Kendi hak ettiğimiz ve kendimizin istediği yaşamı yaşayacağız.
İşte o zaman çok sevineceğiz.
Bizim arzulamadığımız bir yaşamı yaşıyoruz diye ne suçu olur hayatın.
Ey düşünmeden yaşayanlar, anlayın…
Çünkü bu haykırış değildir, yüz bıçak darbesine esir olan... Esir olanlar kalsın kendi yurtlarında.
Masalsı kahramanlar beklesinler, devam etsinler, beklemekteler çünkü…
Ne denirse katlanılmalı bu uğurda. Kaç engel geçilecekse geçilmeli ve bilinmeli insanlık ancak o zaman erişecektir huzura. Herkes kendi hayatını yaşadığında.
Bilinmeli ki; gerçek suçlular, sahte kahramanlardan daha kötü değildir ama gerçek suçluları yanı başında görmek isteyen kim?
Gidip gelmeler ve köşeleri dönmelerle dolu yaşanılanlar. Ve acı sonuç, hüzünle karışık; unutulmak.
Korkuların kraliçesi, unutulmak. Hatırlamak, kimin umurunda. Garip, bir o kadar gerçek bu megalomanya. Sonuçsuz kalan umutların dirilmesi sanki hatırlanmayla mümkün.

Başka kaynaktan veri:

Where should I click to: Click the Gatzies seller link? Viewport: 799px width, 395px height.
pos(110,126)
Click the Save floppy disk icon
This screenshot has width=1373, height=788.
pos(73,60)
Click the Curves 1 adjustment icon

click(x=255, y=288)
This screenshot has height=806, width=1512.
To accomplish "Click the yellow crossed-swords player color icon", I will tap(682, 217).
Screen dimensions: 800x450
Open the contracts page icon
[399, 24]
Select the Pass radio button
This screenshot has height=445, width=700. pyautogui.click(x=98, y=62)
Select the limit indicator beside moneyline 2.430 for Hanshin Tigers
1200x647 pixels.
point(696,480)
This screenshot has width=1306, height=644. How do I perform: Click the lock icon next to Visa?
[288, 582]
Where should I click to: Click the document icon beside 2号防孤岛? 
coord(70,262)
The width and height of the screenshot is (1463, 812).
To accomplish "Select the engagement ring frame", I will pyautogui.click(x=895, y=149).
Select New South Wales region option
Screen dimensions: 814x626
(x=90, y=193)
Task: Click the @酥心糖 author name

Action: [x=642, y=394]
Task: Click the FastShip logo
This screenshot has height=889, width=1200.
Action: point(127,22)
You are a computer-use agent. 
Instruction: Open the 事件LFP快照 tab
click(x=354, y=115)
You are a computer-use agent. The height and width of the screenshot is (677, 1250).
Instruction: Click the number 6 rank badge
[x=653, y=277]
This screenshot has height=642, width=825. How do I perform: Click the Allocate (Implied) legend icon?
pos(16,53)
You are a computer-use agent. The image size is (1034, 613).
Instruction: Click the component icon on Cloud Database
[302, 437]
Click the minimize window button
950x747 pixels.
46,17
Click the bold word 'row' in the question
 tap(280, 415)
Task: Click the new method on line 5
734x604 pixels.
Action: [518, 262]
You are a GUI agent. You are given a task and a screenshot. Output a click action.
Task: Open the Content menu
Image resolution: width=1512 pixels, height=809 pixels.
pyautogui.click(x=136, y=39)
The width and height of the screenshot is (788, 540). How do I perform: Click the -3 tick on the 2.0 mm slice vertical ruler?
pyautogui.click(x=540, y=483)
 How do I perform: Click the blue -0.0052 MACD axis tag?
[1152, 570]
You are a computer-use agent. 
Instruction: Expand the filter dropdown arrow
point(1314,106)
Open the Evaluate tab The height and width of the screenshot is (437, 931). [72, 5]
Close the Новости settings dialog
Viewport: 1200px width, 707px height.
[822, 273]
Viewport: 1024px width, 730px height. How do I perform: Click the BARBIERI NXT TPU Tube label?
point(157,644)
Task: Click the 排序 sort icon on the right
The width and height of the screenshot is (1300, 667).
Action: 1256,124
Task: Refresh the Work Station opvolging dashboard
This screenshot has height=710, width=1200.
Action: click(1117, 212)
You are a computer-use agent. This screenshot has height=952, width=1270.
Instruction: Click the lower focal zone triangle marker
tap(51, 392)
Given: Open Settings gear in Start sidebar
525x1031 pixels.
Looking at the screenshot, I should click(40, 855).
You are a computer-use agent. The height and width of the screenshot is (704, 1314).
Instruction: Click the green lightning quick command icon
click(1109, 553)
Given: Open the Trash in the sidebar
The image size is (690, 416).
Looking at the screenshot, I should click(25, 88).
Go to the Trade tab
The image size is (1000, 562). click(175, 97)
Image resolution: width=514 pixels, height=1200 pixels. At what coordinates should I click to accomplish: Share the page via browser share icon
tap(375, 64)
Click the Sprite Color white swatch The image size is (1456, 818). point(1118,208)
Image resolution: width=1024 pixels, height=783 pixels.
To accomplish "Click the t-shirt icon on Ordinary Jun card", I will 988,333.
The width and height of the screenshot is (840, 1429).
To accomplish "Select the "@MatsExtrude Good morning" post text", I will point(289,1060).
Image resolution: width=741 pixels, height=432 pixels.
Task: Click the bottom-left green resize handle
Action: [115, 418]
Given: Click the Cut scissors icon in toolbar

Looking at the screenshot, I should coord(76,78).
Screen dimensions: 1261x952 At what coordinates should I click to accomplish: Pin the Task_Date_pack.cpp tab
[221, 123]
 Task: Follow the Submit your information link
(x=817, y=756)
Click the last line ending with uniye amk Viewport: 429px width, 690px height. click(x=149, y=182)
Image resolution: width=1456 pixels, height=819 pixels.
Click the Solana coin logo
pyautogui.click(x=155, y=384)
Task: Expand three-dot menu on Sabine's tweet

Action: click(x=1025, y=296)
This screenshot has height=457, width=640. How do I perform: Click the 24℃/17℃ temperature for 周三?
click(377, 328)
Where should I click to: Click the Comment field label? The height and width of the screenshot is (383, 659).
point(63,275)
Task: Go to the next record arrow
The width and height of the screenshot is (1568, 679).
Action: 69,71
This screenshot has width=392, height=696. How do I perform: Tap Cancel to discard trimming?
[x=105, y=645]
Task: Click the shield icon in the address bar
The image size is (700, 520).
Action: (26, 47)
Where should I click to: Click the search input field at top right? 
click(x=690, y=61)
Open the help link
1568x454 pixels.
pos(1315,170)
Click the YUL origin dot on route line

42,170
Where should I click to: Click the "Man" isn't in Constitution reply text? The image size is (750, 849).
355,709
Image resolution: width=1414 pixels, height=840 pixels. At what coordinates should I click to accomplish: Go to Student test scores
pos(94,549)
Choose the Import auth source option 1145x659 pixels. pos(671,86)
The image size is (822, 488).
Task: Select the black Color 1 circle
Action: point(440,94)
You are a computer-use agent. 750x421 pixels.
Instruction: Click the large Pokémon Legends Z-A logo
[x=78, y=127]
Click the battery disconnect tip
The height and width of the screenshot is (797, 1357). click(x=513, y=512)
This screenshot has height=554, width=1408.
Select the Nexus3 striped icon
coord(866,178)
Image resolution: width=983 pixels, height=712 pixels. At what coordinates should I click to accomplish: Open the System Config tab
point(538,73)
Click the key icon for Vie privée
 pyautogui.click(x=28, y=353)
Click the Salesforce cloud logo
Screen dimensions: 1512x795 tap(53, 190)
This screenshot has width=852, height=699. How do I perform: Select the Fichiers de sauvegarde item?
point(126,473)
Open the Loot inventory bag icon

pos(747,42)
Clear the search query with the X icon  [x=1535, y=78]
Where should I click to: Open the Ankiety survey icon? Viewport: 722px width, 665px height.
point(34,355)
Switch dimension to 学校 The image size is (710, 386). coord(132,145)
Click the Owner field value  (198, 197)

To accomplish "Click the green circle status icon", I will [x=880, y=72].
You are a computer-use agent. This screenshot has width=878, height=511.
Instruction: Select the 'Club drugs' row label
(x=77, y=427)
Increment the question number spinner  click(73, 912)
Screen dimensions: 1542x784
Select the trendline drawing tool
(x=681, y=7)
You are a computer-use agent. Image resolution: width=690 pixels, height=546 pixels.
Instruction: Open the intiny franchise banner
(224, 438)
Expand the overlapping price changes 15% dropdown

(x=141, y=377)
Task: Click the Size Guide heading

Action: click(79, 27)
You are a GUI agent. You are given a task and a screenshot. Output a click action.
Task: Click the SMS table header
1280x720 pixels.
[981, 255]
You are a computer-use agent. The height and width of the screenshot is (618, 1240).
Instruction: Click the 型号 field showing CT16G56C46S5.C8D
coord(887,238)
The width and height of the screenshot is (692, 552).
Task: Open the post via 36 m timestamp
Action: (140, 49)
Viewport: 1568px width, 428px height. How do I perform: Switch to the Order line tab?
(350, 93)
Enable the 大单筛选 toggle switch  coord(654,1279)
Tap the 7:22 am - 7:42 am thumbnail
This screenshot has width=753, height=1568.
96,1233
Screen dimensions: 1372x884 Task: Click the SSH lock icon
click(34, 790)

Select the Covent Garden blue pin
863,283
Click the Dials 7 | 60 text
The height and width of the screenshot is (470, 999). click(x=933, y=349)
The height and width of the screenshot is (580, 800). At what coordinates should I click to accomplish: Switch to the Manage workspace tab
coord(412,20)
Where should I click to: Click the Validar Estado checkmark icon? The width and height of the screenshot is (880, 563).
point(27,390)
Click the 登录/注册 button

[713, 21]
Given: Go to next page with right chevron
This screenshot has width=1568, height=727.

Yanlışa giden yol. Unutulmak beklenmekten daha kötü değildir. Umudun boşa çıkışı, iki taraf için aynı.
Nasıl baktığın önemli. Yine garip bir istihza, insan tarafından yaratılan.
Kendine başkasının gözünde bakmak önemli ama vicdan müessesesi nasıl ve nerde kullanılacak bu daha da önemli.
Vicdanı yakından hissetmek; ürpertici.
Kendisiyle baş başa kalabilmeli başarmak isteyen.
Ama cesur olamayanların katlanamayacakları bir yük.
Vicdanı iki taraflı çalıştırmak.
Cesur olanların yükü omuzlarında, ama adres hiç de belirgin değil.
Herkes kendi adresini belirlemeli.
Başkasının gösterdiği yol, hele hele vicdan için hiç de geçerli bir yol değil. Belki de arkası uçurum.
İşte salt niyetle aşılamayacak bir problem daha ve devam etmek için alınan kararın önemi.
Vicdanı yakından hissetmek; yaşanılan yaşamın kaba konmuş, dondurulmuş hali.
Göz lazım görebilmek için. His lazım hissedebilmek için. Velhasıl beş duyuya en çok ihtiyaç duyulan an. Vicdanı yakından hissetmek. Çok fazla söylenecek sözün olmaması, vicdanın kör noktası.
Daha sonra, en sonra çok daha fazla soruyla eğilmeli vicdana. Bu yazının da bir vicdanı olmalı çünkü.
Yazanın var, bilinmeli en azından…
Şimdi ilerlemeli aramanın daha uç noktalarına diye düşündü.
Aşamalar dolusu yanılmaların kucağına düşmeden ilerlemeli yolunda.
Kendi yaşamını isteyen kendi yaşamını nasıl yaşayacaktı bilmeliydi.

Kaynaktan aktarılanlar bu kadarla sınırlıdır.